Principle 2: Directed Towards Goals

Good local government planning is directed towards goals, the desired long-term futures determined by the council and articulated in the Council Plan. A goal is defined here as: the result or achievement toward which effort is directed; in this case, an intention for the desired future of residents of an LGA.

These goals should be determined as a result of community consultation and policy requirements, legislative or other.  All other policies and plans of the council should respond to that document, including the Cultural Development Plan. Because the Council undertakes community consultation to determine values of the community and then sets goals to address those, cultural development planners do not need to undertake extensive consultation themselves to identify values or goals. Where consultation might need to occur is in understanding existing cultural resources and capacity in the municipality, as discussed in Action Step 2c below.

Goals should assist communities to live according to their values. They are often aspirational and therefore are likely never to be reached. For example, the goal of ‘a culturally vibrant community’ will be ongoing beyond the current planning period; a LGA can always strive to be more culturally vibrant, and cannot claim to have reached a point of absolute cultural vibrancy. Otherwise there would be nothing left to do!

However, objectives can be achieved, and need to be set to enable specific, measurable progress towards goals. Setting of objectives will be discussed in Principle 3.

Action Step 2a: Identify goals established by Council in the Council Plan.

Identify the Council’s goals from the Council Plan: what are the aspirations for the people of the LGA described in the Plan? Identifying goals can be straightforward when they are clearly articulated, but in some plans, it might be difficult to find them. If the goals in your Council Plan aren’t clear, interpret the Plan to inform your work. Look for aspirational statements, or objectives within activities. For example, to ‘build a new Community Centre to support cohesive communities’ is a clear goal of a cohesive community.

Action Step 2b:  Identify the policy domains in which those goals sit

Determine the policy domain/s in which the goal/s are sited by considering which of these five domains the goal/s best fits into. This step is vitally important to enable you to articulate the difference your work will make, and to assess that change using appropriate measures. Use the domain descriptions and outcome measures listed here to help sort your councils’ goals into the appropriate domain. The best goals are those that are clearly aligned with one or other policy domain. If it is unclear which policy domain the goals are situated, you may need to break it down and choose sections of the goal. For example, if your council articulates a goal like this: ‘a prosperous and creative community’, the goal covers two policy domains, economic (prosperous) and cultural (creative). These will need to be dealt with separately in the Cultural Development Plan, as they require different types of activity and different evaluation measures.
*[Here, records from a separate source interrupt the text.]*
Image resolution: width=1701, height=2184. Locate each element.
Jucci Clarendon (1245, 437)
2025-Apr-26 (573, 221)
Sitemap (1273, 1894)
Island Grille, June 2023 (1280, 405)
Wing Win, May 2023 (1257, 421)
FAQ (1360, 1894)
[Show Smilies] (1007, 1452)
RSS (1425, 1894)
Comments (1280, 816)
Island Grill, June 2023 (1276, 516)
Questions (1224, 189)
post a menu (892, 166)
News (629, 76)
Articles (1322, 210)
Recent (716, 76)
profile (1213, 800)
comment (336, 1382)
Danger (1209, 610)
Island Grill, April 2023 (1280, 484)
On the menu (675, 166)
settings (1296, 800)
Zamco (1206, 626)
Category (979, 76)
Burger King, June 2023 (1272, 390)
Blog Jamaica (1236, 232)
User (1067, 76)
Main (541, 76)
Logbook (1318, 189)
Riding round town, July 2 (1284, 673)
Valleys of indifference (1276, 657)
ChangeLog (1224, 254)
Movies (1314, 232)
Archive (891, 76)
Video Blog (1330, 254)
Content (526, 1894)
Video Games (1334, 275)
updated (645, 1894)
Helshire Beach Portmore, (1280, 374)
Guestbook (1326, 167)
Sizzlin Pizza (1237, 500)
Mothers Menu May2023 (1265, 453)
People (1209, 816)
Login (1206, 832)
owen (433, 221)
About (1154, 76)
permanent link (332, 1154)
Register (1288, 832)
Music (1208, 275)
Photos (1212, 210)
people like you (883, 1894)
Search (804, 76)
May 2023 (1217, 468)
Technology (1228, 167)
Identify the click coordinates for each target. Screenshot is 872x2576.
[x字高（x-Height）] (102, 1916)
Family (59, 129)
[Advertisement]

Action Step 2c: Select which goal/s to address

Then, considering this information, make decisions about which of Council’s goals you could reasonably address in the Cultural Development Plan. The goals you select will direct all other components of your Plan. If the Council Plan includes goals in the cultural domain, these are the most obvious to consider. We recommend that you select at least one goal in the cultural domain, and then other goals or domains as appropriate for your situation. Cultural activity can potentially address goals in all of the domains. Consider the evidence and analyse your council situation in the categories including:

  • human (current and potential staff, including volunteers)
  • financial (how much money is available, currently or potentially)
  • tangible (or hard) infra-structure – buildings, other sites, collections, etc.
  • intangible (or soft) infrastructure – these include expertise of your staff or others in your Council or the community, such as arts organisations, universities, etc.; relationships (partnerships, networks or other relationships) that you could make use of).

It is at this point you might consider a mapping exercise to determine the resources available in within your council and your community for cultural activity. This might include a consultation phase where resources available are also considered.

Your situational analysis might help you become aware of initiatives in the Community Development Department towards the same goal. While those staff members have good networks with diverse communities in the municipality, they may not have the skill in shaping and leading activities that engage those people in Council’s activities. Together the two departments might be able to combine forces and create Collective Impact (a structured and disciplined approach to bringing cross-sector organisations together to focus on a common agenda that results in long-lasting change).

Action Step 2d: Decide on how many goals to address

Of all the possibilities open to you, you will need to decide on how many of these goals you could reasonably address, considering the timeframe and available resources. Given that each goal needs to have specific objectives allocated to it and each of these needs to have evidence to inform its selection and an appropriate evaluation process, you are best to be circumspect in your ambitions. It is better to undertake a smaller number of initiatives directly related to the Council Plan, for which you have a clearly articulated objective, supported by evidence and a proper evaluation plan that measures the difference it makes, than a lot of activities for which you do not know what difference they make. Your situational analysis will give you ideas about the appropriate scope and options for action.